───── GIVEN RECORDS ─────

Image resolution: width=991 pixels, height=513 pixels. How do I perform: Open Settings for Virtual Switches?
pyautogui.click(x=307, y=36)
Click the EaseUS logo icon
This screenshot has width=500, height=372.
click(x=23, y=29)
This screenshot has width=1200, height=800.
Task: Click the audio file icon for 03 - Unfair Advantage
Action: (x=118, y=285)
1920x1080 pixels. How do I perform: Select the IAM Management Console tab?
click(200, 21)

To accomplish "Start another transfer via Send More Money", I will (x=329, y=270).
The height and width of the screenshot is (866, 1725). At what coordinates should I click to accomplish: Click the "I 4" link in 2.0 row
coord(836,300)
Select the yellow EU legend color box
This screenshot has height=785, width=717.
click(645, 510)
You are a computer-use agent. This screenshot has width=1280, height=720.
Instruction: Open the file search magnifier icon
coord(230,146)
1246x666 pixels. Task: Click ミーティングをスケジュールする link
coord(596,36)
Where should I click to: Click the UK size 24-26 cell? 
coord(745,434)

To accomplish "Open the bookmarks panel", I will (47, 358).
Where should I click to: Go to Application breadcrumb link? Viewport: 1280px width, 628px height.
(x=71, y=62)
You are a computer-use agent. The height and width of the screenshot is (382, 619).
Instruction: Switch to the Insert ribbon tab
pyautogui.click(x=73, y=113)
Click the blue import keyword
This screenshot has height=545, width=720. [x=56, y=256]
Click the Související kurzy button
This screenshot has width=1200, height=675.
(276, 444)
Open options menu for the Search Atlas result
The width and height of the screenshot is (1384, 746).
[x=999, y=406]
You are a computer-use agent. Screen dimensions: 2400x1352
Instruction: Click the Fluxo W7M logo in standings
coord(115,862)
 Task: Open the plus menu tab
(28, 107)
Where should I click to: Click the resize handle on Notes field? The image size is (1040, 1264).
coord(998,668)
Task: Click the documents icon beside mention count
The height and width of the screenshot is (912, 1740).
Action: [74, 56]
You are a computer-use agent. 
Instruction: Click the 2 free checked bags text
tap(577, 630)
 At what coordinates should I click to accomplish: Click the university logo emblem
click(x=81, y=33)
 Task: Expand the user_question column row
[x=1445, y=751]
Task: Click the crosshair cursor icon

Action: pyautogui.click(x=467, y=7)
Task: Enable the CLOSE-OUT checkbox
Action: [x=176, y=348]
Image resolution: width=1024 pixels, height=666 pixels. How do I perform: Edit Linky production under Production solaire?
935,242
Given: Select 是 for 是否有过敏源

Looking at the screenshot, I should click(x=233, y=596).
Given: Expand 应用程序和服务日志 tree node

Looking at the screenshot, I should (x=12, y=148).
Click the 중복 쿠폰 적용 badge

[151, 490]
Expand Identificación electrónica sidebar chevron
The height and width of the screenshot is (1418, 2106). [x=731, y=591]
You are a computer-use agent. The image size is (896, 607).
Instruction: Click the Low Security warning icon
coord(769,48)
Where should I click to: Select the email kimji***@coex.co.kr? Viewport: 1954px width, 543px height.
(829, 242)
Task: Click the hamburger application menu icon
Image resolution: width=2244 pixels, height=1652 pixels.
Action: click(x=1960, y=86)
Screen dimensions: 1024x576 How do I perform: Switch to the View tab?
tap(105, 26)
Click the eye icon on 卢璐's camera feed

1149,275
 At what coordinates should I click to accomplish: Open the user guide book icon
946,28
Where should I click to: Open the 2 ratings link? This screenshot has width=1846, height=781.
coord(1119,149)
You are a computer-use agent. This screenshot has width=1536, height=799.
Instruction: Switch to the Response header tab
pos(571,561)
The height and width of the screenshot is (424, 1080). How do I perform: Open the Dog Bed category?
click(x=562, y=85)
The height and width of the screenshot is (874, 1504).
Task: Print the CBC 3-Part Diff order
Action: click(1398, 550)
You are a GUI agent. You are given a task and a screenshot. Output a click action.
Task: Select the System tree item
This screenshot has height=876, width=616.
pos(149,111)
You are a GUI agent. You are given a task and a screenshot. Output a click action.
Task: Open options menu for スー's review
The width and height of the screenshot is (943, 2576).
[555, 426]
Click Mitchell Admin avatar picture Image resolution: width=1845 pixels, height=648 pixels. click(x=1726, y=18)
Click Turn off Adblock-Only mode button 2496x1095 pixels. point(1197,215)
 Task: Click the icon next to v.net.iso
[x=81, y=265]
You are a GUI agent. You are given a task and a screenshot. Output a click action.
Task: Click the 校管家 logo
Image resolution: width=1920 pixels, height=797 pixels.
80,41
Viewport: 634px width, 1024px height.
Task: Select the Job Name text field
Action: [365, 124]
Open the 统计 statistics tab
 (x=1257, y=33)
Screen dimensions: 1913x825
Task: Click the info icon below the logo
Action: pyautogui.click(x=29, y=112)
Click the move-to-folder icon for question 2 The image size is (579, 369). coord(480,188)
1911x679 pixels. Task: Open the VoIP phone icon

─────

TASK GOAL | Reproduce the items from the line with "Task: Click the hamburger" to the line with "Action: click(x=1960, y=86)", adding 138 to each coordinate in the answers and leaving all other text unchanged.

WRITTEN REPLY |
Task: Click the hamburger application menu icon
Image resolution: width=2244 pixels, height=1652 pixels.
Action: click(x=2098, y=224)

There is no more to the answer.